We work with 400 to 450 children in our center. But we are not just keeping them safe, protecting their physical integrity. We want them to live abundant lives, not merely to survive.
House: Has the situation improved for Brazil's children? Are they still threatened on the streets?
Marquinhos: The situation has improved, somewhat. There are still death threats, but they are not as intense as they once were. One thing that has helped is the outside recognition of the repression of children in Brazil. Once the president of Brazil was traveling in England, and there were protesters with large signs that read: "Brazil knows how to take care of its children: by killing them." It upset him to know what people in other countries thought of Brazil. This opens up the possibility of change.
The amnesty groups are also very important because they broadcast the abuses of human rights. International recognition and networking make it difficult for the government to repress the amnesty groups working within the country. There is now even a Human Rights Center. It is made up of small business associates coming together around the issue of human rights for children and youth.
This struggle is not just for the children, or the parents, or the churches, or even just for Brazil.

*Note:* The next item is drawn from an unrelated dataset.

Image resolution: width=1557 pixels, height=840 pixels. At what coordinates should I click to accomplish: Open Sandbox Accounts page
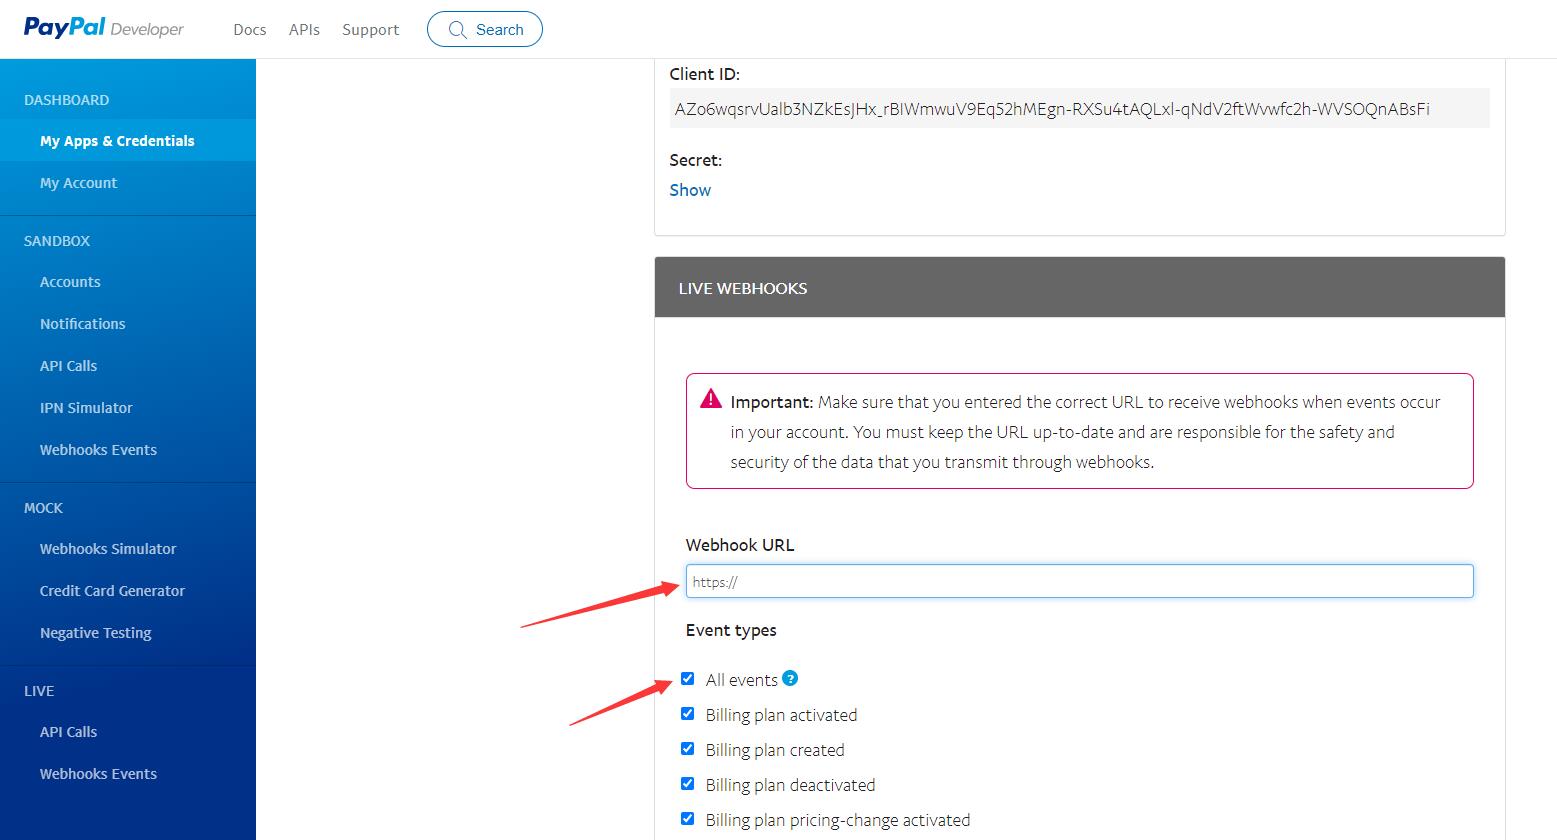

This struggle is for everyone. And it will take all these networks working together to solve the problem of children's rights in Brazil.
In addition to Women's Division grants, the Street Children's Center of São Bernardo do Campo is supported by Advance, #009198-3RA: Assistance to Minors, São Bernardo do Campo.
Christie R. House is the associate editor of New World Outlook. See also two New World Outlook articles by Paul Jeffrey: "Life Changes Slowly for Brazil's Street Children" (May-June 1997) and "Standing With the Children" (March-April 1994).
Text and photographs copyright 1999 by New World Outlook: The Mission Magazine of The United Methodist Church. Used by Permission. Visit New World Outlook Online at http://gbgm-umc.org/nwo/.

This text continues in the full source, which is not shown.